Paper No. 38-4
Presentation Time: 2:20 PM
USING GEOCHRONOLOGY AND ISOTOPE ECOLOGY TO RECONSTRUCT PAST CLIMATES: A CASE STUDY FROM THE MIOCENE SANTA CRUZ FORMATION, ARGENTINA (Invited Presentation)
TRAYLER, Robin1, BARGO, M. Susana2, CUITIÑO, José3, KAY, Richard4, KOHN, Matthew J.5, SCHMITZ, Mark D.6, STROMBERG, Caroline A.E.7 and VIZCAÍNO, Sergio2, (1)Life and Environmental Sciences, University of California Merced, Merced, CA 95343, (2)División Paleontología de Vertebrados, Museo de La Plata, Unidades de Investigación, (CIC and CONICET), La Plata, Argentina, (3)Instituto Patagónico de Geología y Paleontología, CENPAT‐ CONICET, Puerto Madryn, Argentina, (4)Department of Evolutionary Anthropology, Duke University, Durham, NC 27708, (5)Department of Geosciences, Boise State University, 1910 University Drive, Boise, ID 83725-1535, (6)Department of Geosciences, Boise State University, Boise, ID 83725, (7)Department of Biology, University of Washington, 253 LSB, Box 351800, Seattle, WA 98195-1800
Reconstructing past climates frequently requires combining quasi-continuous climate proxy records (e.g., geochemical data, fossils) with stratigraphically sparse geochronology (U-Pb,
40Ar/
39Ar). Convolving these two data types often requires constructing continuous models that link age and stratigraphic position (depth). Classical statistical methods of constructing age-depth models lead to unrealistically small uncertainties and do not account for real-world geologic complexities. For this reason, Bayesian age-depth models have largely superseded classical methods. Existing Bayesian models can simultaneously account for absolute age, relative age (superposition), sedimentation rates and astrochronology. More recent efforts further account for geologic complexities such as magmatic crystal populations, detrital zircon ages, magnetostratigraphy and chemostratigraphy. Here we combine U-Pb geochronology and stable isotope data (δ
13C, δ
18O) of fossil teeth from the Santa Cruz Formation (SCF), Argentina, to investigate climatic change during the Miocene Climatic Optimum (MCO).

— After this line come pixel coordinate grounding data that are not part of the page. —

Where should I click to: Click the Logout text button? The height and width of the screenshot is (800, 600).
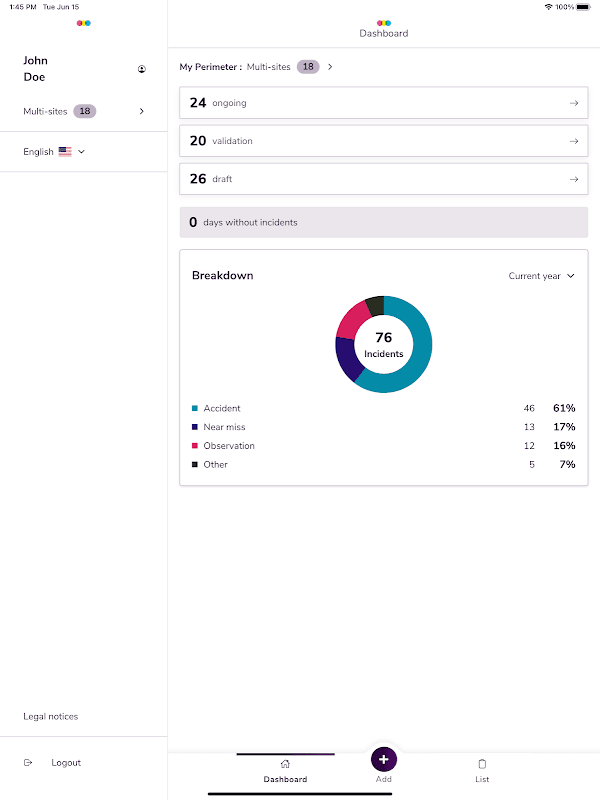pos(66,763)
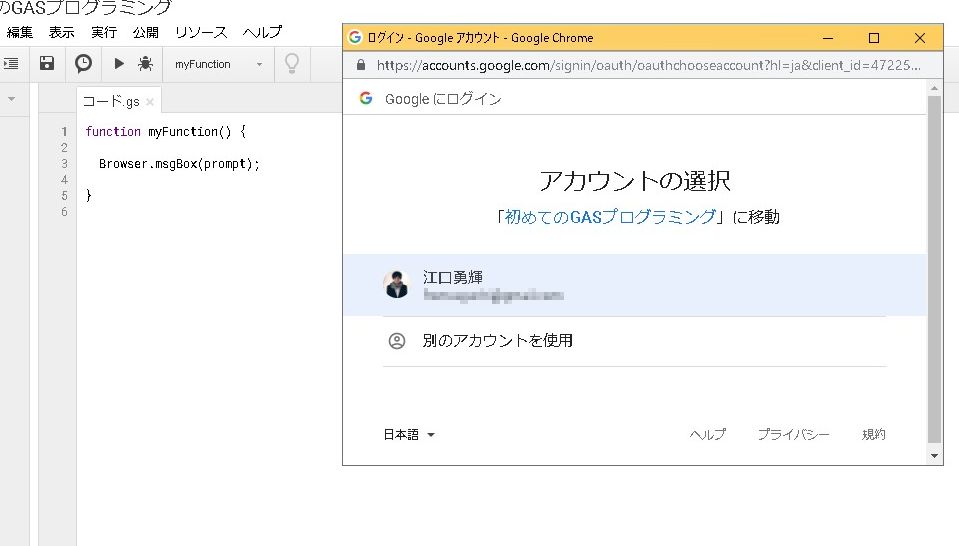Viewport: 959px width, 546px height.
Task: Open the 編集 menu
Action: (20, 32)
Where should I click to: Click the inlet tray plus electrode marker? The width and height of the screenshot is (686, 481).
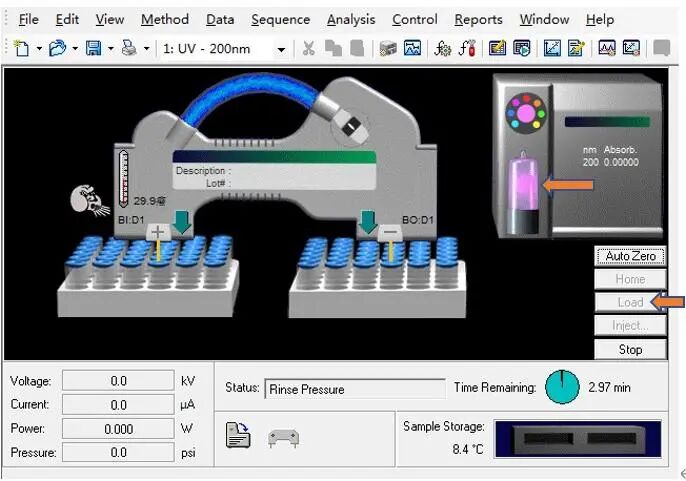[157, 232]
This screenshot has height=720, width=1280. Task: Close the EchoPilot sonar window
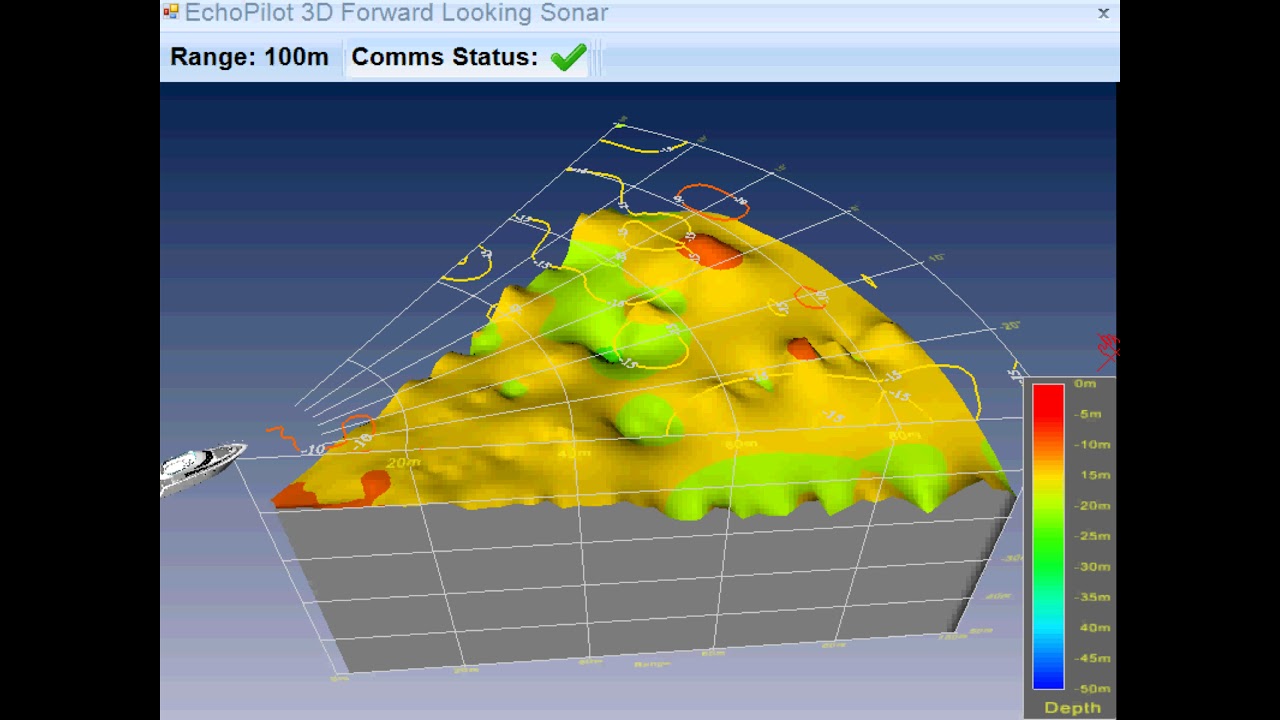1103,13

The MCO is the most recent period of warm, wet conditions in the Cenozoic with atmospheric CO2 concentrations similar to projections of the next decades. SCF sediments span the initiation of the MCO (~17.4 - 16.4 Ma) and offer the opportunity to investigate the response of terrestrial climates to increasing CO2 and global temperatures in a unique, southern high-latitude site. We applied a Bayesian model (modified from “Bchron”) to create an age-depth model for SCF sediments. We propagated model ages and uncertainties onto our stable isotope data using a Monte Carlo method to create a continuous record of mean annual precipitation (MAP) and temperature (MAT) with associated errors. δ13C-based estimates of MAP indicate aridification at the MCO onset before rebounding as global temperatures increased. δ18O-based MAT estimates are high (at least 20°C) and reach ~25°C by 16.4 Ma, about 12 - 17°C warmer than today. Taken together, these data show a more complex manifestation of the MCO in southern Patagonia than recognized elsewhere, and point to the importance of detailed regional studies for better understanding global warming events.